Monitor for any significant week-to-week variations in FEV1, FVC, and DLCO. Calculate the desired workload based on previous cardiopulmonary exercise test results. Choose the intensity for measuring DLCO by DLNO as percentage of the maximal workload.
After 48 hours of the cardiopulmonary exercise test, ask the participant to return to the laboratory for DLCO by DLNO measurement during exercise. Measure and record the patient's height in centimeters. On the homepage, select Patient, then New Patient.
Enter the last name, first name, date of birth, gender, height, and weight of the participant. Then press OK or F1 to continue. For analysis, open the software, and on the homepage, choose Measurement followed by NO membrane diffusing.
Enter hemoglobin concentration in the system, then press F1 to zero the gas analyzer for all test gases, and to initiate the mixing of the test gases in the connected inspiratory bag. When the software instructs to begin the procedure, ask the participant to sit in an upright chair equipped with a nose clip. Instruct the participant to start normal tidal respirations through a mouthpiece connected to the pneumotach.
After three normal respirations, instruct the participant to perform a rapid maximal expiration to reach residual volume. Now, instruct the participant to perform a rapid maximal inspiration to total lung capacity in less than four seconds, inhaling the pre-mixed test gases. Direct the participant to hold their breath for five seconds at total lung capacity, aiming for an inspired volume of at least 90%of their forced vital capacity during the breath hold time.
Then instruct the participant to perform a steady and strong maximal exhalation without any interruptions. Remove the participant's mouthpiece and nose clip. The software then calculates DLCO and DLNO without any command.
Calculate the percentage of the inspired volume of their forced vital capacity. Repeat the maneuver after a four-minute washout period until two maneuvers meet the acceptability criteria. Report the DLCO and DLNO data per the criteria explained in the given table.

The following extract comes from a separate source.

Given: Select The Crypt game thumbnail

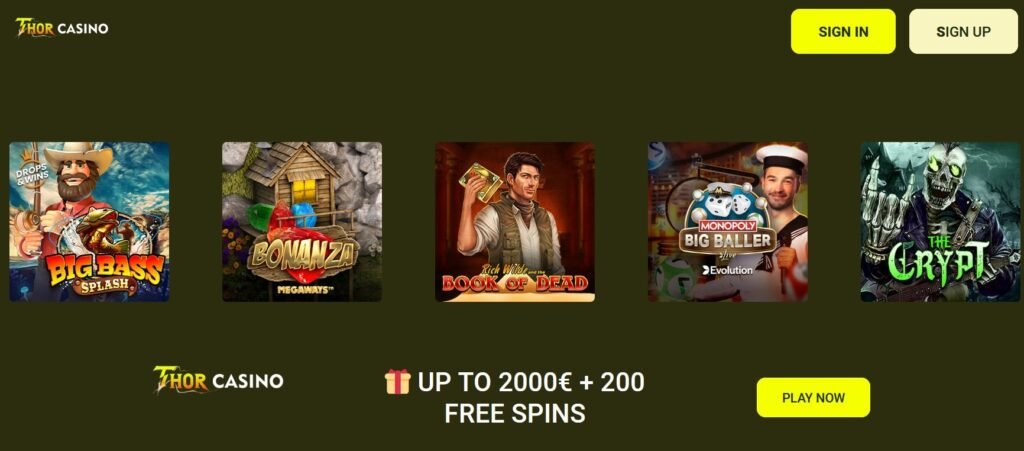Looking at the screenshot, I should [x=940, y=222].
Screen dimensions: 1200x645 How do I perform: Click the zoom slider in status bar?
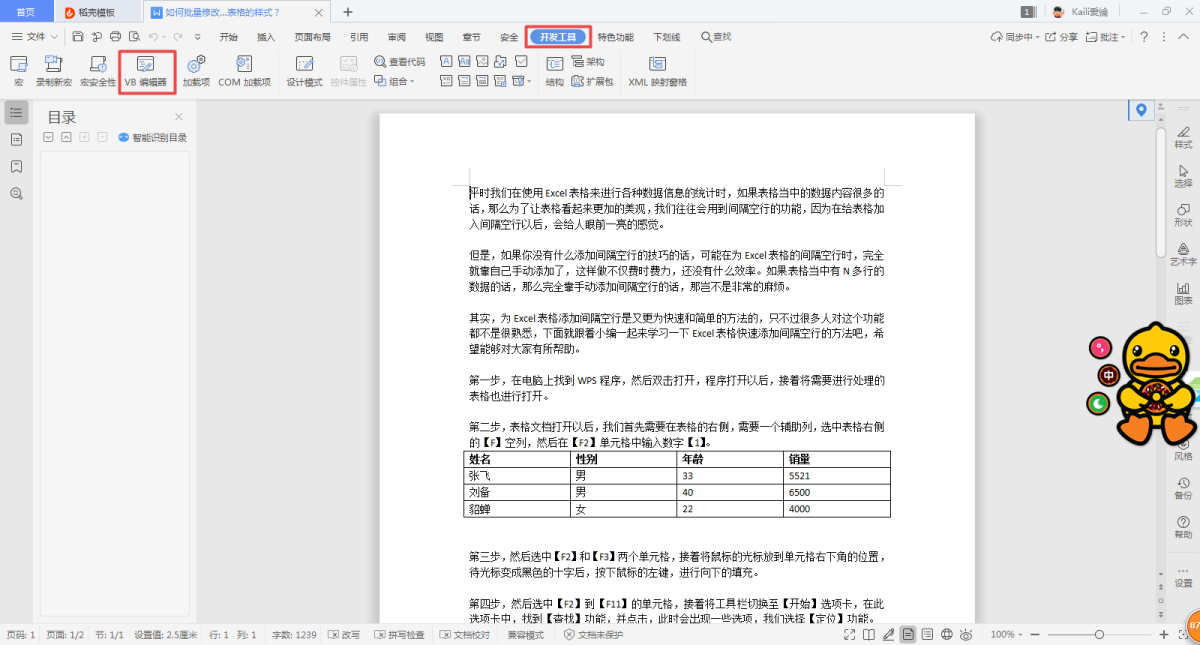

Adjust the cycle ergometer's distance and height to ensure the participant can breathe through the mouthpiece comfortably while maintaining a proper cycling position. Ask the participant to sit on the cycle ergometer and place a heart rate monitor on their chest. Direct the participant to start cycling for five minutes at a sub-maximal workload as a warmup before the measurement.
Increase the workload to the target intensity and simultaneously press F1 to initiate automatic resetting of the device to allow the participant to reach a steady state. Next, turn the mouthpiece towards the participant. While the participant continues cycling at the target intensity, perform a maneuver to measure DLCO by DLNO.
Upon completion of the maneuver, remove the mouthpiece. Reduce the workload to 15 to 40 watts and engage the participant in an active recovery phase for two minutes. In the healthy individual, DLNO displayed a near linear increase, except for a plateau between 20%and 40%of maximum workload, whereas DLCO showed a slight consistent increase across all workloads.
Conversely, in chronic obstructive pulmonary disease, DLNO increase at the first workload and then plateau, suggesting full alveolar-capillary reserve utilization at just 20%maximum workload.